Repeat the lines below exactly as written, please, from the line with "Task: Open the grid menu icon in header" to the line with "is (443, 452).", both lines included, and no others.
(ENTRIES PROVIDED begins)
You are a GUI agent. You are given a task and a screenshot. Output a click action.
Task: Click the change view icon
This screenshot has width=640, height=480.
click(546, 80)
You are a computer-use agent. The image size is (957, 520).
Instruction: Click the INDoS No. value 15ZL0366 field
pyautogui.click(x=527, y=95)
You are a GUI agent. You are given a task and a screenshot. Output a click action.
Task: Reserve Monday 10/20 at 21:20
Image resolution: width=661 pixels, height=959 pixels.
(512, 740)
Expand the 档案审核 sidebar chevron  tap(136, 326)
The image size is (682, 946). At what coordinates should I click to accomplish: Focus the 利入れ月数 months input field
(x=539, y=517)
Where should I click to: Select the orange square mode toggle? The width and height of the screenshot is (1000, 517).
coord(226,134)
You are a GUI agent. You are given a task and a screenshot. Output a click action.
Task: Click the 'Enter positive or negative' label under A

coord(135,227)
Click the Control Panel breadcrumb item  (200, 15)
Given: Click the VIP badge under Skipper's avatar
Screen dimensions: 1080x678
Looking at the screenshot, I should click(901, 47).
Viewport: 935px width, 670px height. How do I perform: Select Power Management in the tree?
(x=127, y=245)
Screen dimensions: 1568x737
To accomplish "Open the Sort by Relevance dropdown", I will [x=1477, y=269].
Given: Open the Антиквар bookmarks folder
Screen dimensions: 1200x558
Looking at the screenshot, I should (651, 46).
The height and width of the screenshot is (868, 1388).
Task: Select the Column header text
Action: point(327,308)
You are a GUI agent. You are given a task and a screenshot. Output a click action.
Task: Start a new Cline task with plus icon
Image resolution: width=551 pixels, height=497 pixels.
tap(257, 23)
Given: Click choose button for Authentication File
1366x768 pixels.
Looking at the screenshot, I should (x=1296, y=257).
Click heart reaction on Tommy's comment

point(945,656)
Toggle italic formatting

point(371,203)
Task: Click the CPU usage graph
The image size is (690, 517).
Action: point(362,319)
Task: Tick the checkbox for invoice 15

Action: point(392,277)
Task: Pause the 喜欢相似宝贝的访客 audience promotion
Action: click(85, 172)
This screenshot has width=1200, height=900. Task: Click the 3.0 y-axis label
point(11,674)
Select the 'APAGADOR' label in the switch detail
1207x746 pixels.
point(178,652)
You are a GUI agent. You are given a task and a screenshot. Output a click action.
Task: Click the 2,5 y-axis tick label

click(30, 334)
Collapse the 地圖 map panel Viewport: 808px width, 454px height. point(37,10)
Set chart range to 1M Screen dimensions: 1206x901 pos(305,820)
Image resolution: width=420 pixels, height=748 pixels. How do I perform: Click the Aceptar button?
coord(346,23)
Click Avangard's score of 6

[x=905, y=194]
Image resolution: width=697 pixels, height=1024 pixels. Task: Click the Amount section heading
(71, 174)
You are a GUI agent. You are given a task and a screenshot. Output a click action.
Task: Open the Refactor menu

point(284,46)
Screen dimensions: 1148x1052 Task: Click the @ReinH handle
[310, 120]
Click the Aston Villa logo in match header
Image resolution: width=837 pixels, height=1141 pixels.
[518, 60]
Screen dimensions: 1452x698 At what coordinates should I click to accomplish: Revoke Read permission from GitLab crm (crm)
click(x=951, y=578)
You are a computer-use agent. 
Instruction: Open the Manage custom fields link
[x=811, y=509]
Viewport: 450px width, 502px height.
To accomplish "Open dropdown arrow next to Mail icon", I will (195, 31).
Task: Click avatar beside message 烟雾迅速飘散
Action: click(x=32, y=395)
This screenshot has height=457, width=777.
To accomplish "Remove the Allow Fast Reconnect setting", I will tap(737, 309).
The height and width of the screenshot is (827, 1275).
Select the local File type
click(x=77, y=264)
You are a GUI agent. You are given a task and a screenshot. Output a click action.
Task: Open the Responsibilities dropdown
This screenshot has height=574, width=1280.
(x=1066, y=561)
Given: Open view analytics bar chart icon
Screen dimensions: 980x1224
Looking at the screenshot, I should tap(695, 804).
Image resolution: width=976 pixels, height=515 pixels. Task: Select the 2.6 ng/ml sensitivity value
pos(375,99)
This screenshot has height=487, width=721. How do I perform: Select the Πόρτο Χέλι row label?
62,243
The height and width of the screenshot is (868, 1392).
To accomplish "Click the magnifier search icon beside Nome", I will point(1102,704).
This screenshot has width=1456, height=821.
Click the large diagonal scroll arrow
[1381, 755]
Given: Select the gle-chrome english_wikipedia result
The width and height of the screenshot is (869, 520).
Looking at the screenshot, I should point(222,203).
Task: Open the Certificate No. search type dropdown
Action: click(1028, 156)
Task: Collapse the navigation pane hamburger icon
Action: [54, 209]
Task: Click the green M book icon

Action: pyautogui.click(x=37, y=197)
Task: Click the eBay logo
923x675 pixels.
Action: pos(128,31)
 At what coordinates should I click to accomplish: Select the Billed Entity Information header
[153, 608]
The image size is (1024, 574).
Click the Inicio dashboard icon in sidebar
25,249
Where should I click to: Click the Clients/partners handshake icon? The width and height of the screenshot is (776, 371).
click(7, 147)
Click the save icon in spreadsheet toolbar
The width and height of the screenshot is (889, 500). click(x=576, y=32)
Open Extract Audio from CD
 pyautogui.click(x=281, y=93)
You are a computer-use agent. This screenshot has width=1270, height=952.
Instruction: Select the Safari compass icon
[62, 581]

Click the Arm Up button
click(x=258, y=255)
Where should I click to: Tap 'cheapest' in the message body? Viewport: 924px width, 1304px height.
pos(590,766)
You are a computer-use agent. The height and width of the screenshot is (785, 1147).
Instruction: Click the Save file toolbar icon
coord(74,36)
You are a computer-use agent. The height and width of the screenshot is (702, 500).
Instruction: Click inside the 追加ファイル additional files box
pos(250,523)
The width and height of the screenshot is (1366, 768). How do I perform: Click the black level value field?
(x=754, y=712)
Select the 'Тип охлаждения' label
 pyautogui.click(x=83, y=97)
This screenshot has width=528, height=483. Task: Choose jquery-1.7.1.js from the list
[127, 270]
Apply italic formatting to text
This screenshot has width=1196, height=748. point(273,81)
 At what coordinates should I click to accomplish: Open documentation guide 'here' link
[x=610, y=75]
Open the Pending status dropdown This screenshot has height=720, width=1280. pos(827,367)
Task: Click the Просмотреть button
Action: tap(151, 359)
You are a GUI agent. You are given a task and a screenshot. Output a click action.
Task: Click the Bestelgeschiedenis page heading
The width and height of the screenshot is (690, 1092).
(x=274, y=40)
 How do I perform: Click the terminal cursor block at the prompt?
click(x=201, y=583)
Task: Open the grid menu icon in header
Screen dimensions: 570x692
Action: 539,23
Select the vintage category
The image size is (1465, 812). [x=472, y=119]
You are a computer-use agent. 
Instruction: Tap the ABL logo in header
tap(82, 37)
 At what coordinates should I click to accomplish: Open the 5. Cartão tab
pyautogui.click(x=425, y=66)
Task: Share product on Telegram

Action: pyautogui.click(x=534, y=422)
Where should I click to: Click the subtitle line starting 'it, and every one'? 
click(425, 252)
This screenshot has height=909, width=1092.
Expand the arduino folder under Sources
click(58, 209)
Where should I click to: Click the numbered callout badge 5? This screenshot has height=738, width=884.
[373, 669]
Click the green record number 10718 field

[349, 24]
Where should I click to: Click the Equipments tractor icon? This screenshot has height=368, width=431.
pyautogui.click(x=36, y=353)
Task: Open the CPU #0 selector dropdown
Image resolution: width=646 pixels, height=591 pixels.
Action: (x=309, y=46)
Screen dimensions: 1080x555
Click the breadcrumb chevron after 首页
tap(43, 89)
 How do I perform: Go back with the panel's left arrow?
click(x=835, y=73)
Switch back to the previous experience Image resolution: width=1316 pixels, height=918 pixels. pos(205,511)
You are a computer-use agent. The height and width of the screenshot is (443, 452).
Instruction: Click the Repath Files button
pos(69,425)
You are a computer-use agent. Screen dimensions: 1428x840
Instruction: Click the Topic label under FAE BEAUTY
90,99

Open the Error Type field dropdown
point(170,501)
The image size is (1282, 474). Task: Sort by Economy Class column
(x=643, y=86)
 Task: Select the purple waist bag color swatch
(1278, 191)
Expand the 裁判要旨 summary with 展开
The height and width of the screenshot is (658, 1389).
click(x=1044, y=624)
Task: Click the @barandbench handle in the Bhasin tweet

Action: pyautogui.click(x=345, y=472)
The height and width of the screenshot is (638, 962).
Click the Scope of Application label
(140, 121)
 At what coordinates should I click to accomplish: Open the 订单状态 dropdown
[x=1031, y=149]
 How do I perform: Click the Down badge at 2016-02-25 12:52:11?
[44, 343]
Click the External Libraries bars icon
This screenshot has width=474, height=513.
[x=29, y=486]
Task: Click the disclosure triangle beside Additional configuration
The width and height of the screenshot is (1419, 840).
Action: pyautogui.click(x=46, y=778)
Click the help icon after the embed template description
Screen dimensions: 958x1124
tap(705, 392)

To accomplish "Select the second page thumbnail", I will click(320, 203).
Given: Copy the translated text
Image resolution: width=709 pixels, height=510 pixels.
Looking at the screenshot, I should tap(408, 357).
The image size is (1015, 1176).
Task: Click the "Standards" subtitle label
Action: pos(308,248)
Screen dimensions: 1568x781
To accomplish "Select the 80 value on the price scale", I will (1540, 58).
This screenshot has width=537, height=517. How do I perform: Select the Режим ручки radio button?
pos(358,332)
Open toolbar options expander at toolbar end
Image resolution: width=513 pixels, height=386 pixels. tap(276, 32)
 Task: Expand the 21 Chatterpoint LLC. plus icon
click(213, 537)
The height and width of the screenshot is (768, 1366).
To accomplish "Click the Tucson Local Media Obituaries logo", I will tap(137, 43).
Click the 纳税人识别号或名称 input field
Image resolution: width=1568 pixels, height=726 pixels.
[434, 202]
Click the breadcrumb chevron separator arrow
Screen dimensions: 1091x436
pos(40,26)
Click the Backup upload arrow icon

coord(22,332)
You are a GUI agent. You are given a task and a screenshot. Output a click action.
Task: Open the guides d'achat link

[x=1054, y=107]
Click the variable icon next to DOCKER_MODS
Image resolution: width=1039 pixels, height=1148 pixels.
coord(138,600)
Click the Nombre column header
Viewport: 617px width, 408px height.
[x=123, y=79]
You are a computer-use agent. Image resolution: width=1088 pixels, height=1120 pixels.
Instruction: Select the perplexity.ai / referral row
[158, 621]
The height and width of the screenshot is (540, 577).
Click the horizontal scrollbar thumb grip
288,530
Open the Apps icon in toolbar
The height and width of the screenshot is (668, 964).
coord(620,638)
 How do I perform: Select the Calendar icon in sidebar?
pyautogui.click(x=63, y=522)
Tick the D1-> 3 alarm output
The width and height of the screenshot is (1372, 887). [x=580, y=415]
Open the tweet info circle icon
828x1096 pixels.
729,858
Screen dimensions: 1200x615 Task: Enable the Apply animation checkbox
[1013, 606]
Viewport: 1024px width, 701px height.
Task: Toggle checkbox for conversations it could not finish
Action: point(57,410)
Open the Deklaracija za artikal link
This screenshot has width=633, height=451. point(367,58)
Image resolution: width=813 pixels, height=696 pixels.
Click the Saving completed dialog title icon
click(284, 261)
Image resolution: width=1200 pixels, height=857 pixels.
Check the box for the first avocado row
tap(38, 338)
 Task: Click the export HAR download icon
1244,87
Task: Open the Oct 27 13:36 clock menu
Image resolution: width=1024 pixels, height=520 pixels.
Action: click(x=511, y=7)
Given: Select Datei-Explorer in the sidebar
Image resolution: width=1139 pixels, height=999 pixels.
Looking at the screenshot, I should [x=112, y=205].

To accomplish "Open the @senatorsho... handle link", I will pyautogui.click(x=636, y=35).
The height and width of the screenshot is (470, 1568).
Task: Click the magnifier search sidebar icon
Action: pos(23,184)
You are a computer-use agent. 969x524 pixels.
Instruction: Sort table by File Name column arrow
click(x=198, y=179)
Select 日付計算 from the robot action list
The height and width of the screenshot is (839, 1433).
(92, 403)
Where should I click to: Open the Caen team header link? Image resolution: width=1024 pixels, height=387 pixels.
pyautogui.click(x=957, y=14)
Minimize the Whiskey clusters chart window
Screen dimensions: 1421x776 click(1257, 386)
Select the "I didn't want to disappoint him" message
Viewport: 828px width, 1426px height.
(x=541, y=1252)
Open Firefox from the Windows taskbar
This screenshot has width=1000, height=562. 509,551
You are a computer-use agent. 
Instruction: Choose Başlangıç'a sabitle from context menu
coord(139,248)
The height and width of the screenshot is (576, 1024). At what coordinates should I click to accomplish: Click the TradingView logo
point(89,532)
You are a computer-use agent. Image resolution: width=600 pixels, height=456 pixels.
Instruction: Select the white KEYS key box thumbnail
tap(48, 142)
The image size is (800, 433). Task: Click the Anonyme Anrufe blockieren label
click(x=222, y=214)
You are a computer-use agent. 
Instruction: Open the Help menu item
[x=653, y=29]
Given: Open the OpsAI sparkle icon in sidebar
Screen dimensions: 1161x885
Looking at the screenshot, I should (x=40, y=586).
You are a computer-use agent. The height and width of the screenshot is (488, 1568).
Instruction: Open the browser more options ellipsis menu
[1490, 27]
(ENTRIES PROVIDED ends)
- [EXERCISE ANSWER]
Task: Open the grid menu icon in header
Screen dimensions: 570x692
Action: 539,23
Select the vintage category
The image size is (1465, 812). [x=472, y=119]
You are a computer-use agent. 
Instruction: Tap the ABL logo in header
tap(82, 37)
 At what coordinates should I click to accomplish: Open the 5. Cartão tab
pyautogui.click(x=425, y=66)
Task: Share product on Telegram

Action: pyautogui.click(x=534, y=422)
Where should I click to: Click the subtitle line starting 'it, and every one'? 
click(425, 252)
This screenshot has height=909, width=1092.
Expand the arduino folder under Sources
click(58, 209)
Where should I click to: Click the numbered callout badge 5? This screenshot has height=738, width=884.
[373, 669]
Click the green record number 10718 field

[349, 24]
Where should I click to: Click the Equipments tractor icon? This screenshot has height=368, width=431.
pyautogui.click(x=36, y=353)
Task: Open the CPU #0 selector dropdown
Image resolution: width=646 pixels, height=591 pixels.
Action: (x=309, y=46)
Screen dimensions: 1080x555
Click the breadcrumb chevron after 首页
tap(43, 89)
 How do I perform: Go back with the panel's left arrow?
click(x=835, y=73)
Switch back to the previous experience Image resolution: width=1316 pixels, height=918 pixels. pos(205,511)
You are a computer-use agent. The height and width of the screenshot is (443, 452).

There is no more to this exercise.